For those who wan’t an intensive
discussion on the technological
applicability of the CCDA a highly recommend the classes
offered by HL7 and a series of posts by Keith Boone in hisMotorcycle Guy blogs.
The Consolidated CDA is one of the
finest examples I have
seen of of organizing a slew of separate
specifications into a coherent and consistent set of specifications. It represents a
prodigious amount of work in the HL7 Structured Documents Work Group, many others in HL7, the S&I framework, IHE
and the Health Story Project. I suspect that ONC was actively working in the
background to push the various
organizations to solve intellectual propert and cultural issues that made prior
collaboration more difficult.
Previously
documents based on the
HL7 Clinical Document Architecture were individual specifications
developed by different
consensus groups.
Although the CDA did impose some consistency on all such documents the individual
groups often approached
the representation of clinical data differently, in terms of the sections of a document and in terms of how individual data items such as
vital signs or lab orders were represented.
As illustrated in Figure 1 the CCDA represents revised specifications
of 9 major types of documents
based on a consistent
framework of document sections and representation of different types of structured clinical data.
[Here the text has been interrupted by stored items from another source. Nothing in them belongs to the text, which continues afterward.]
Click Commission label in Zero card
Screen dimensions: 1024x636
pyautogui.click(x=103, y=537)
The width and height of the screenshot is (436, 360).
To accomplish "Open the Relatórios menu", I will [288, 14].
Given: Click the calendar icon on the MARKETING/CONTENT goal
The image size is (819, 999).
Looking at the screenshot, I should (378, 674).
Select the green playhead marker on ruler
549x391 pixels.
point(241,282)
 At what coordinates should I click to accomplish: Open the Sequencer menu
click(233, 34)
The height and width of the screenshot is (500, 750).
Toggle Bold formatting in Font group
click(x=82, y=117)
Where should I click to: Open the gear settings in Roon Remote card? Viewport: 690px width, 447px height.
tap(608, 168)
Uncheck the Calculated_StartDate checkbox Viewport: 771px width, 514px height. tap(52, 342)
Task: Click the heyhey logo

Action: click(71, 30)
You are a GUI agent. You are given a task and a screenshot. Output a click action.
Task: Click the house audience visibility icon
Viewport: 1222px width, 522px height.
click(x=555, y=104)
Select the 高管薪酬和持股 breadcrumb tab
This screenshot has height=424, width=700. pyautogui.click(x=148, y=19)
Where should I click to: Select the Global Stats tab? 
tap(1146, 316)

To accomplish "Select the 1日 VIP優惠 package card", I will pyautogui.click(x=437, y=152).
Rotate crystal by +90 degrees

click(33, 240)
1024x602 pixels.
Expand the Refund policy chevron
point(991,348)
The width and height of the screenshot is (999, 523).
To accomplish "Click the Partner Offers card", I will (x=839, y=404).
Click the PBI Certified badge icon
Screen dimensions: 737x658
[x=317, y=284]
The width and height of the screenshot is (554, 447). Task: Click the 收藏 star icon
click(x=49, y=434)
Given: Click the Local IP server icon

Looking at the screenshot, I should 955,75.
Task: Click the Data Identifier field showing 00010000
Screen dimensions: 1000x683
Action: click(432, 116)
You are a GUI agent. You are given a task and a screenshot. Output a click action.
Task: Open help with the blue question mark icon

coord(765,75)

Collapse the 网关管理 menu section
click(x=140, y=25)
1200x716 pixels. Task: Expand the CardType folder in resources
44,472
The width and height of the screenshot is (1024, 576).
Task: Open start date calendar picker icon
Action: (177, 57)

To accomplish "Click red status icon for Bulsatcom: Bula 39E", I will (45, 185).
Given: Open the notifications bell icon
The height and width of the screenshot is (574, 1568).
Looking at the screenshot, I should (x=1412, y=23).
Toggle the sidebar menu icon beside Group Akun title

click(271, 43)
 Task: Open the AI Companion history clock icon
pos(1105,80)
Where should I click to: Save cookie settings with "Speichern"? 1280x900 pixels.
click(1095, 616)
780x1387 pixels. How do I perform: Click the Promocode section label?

The
templates in the box are just what you would expect templates to be, a skeleton
for positioning a group of data items inside an XML document. There are big templates
(such as the CCD or a discharge summary), “middle-sized” templates (such the
header or as one that shows how to organize allergy information) and
little templates that represent
how specific data elements
are represented (such as an allergen or the severity of an allergic reaction).